Included in the line-up of ceremonies at Sydney Living Museums Eel festival this week included yours truly preparing a popular 19th-century delicacy, ‘collared eel’ following a recipe from 1816.
Bone a large eel, but don’t skin it: mix pepper, salt, mace, allspice, and a clove or two, in the finest powder, and rub over the whole inside; roll it tight, and bind with a course tape. Boil in salt and water till enough, then add vinegar, and when cold keep the collar in pickle. Serve it either whole or in slices.
Chopped sage, parsley, and a little thyme, knotted marjoram, and savoury, mixed with the spices, greatly improve the taste.
Maria Rundell, A new system of domestic cookery, 1816; Persephone Books, London, facsimile edition, p17.
On all the best tables
Collared eel was a popular enough dish to warrant its own dedicated serving ware, such as the colourful eel dish pictured above, from the Rouse Hill House and Farm collection. The Rouse’s serving dish, about 12cm in diameter, helps contain the rolled eel neatly, and the eel and surrounding jelly or aspic would be served straight from the pot. The lid has been broken and its staples indicate that it was valued enough to for someone to take the trouble to repair.

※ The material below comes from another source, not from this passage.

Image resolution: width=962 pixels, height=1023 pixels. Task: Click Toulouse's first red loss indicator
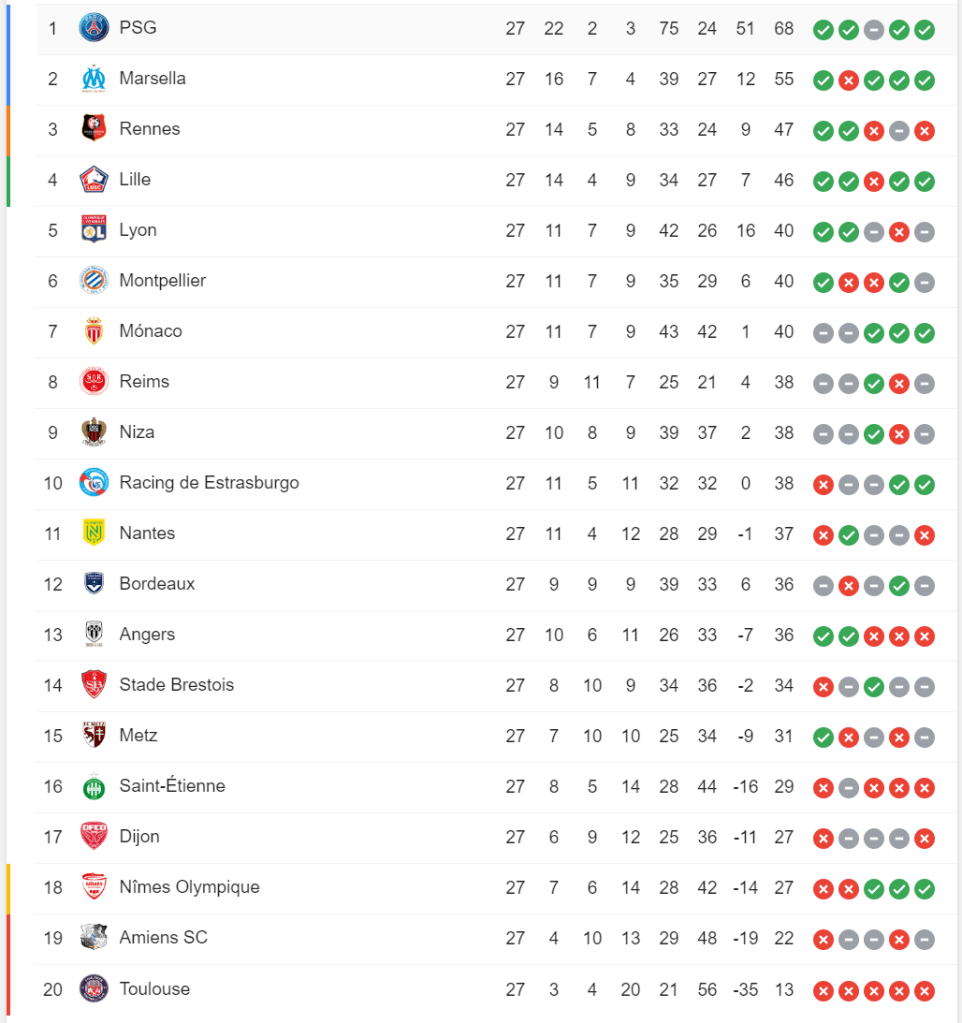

We’ve discussed the art of collaring in a previous post ‘Slippery stuff’, but it is an all-but-lost art that survives in the form of Scandinavian pickled roll-mops, French roullades and Italian involtini. It is well suited to thin fillets of fish or meat that can be seasoned and rolled to make a more substantial and interesting dish for the table and eel is particularly well suited to this mode of preparation as it is a very gelatinous meat, and sets in its own jelly once it has been poached.
An arcane reference
The ‘collar’ reference for this type of thin rolled foodstuff comes from the practice of storing shirt collars, which were once a separate entity from the shirt itself. As the picture above shows, it was typical for gentlemen to store their collars in their own, and in this case personally initialed, collar box.

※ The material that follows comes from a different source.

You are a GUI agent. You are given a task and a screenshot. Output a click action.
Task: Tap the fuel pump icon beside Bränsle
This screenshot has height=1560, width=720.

As collared eel is not a dish we commonly make these days, I road-tested the recipe in readiness for the festival – see some step-by-step pics below, but perhaps not for the squeamish. It was a fascinating process, the most difficult part being deboning the eel. Eels for culinary purposes and can be ordered from a good fishmonger, who may also, if you ask nicely, fillet them for you. The ones I buy from the Sydney Fish Market are wild caught from lakes above the Great Ocean Road in Victoria. You can also buy ready-to-eat smoked eels, which are much easier to bone and quite delicious served on a slice of cucumber with a dab of mayonnaise and fresh dill fronds.
Eels in Sydney waterways
Eel was popular in England and colonists were delighted to find rivers teeming with them. They still frequent ponds and wetlands around Sydney – including the Royal Botanic Gardens, Centennial Park and in the stream and pond at our own Vaucluse House, yet the have a much broader global reach. Sydney’s eels migrate well into the Pacific Ocean, finding their way to Indonesian waters and as far as new Caledonia. You can read more about them here.
Eels are highly significant for Sydney’s Parramatta region. The name Parramatta is derived from Burramattaga in the local Darug language, meaning, ‘where eels lie’. The Barramattagal people would gather and feast, share stories and trade with neighbouring clans at the time of the eel season. Sydney Living Museums’ inaugural Eel Festival at Elizabeth Farm celebrated this Indigenous heritage with a family-friendly festival this month.
- Sydney Living Museums Eel Festival 2016 © Sydney Living Museums
The celebrations began in the evening on Friday April 22, with a traditional smoking ceremony and storytelling. This special ticketed event featured Indigenous elder Uncle Wes Marne, telling stories of his extraordinary life as we gathered around the fire bucket. The following day, Elizabeth Farm was host to a diverse range of family-friendly activities celebrating the Indigenous heritage of this special place, featuring talks, demonstrations and tastings about connections between Indigenous and non-Indigenous Australians and the ways eel was enjoyed in the time of the Macarthur’s residence at the Farm.
Here is Mrs Beeton’s words of wisdom about eels in the UK
THE COMMON EEL.—This fish is known frequently to quit its native element, and to set off on a wandering expedition in the night, or just about the close of clay, over the meadows, in search of snails and other prey. It also, sometimes, betakes itself to isolated ponds, apparently for no other pleasure than that which may be supposed to be found in a change of habitation. This, of course, accounts for eels being found in waters which were never suspected to contain them. This rambling disposition in the eel has been long known to naturalists, and, from the following lines, it seems to have been known to the ancients:—
“Thus the mail’d tortoise, and the wand’ring; eel,
Oft to the neighbouring beach will silent steal.”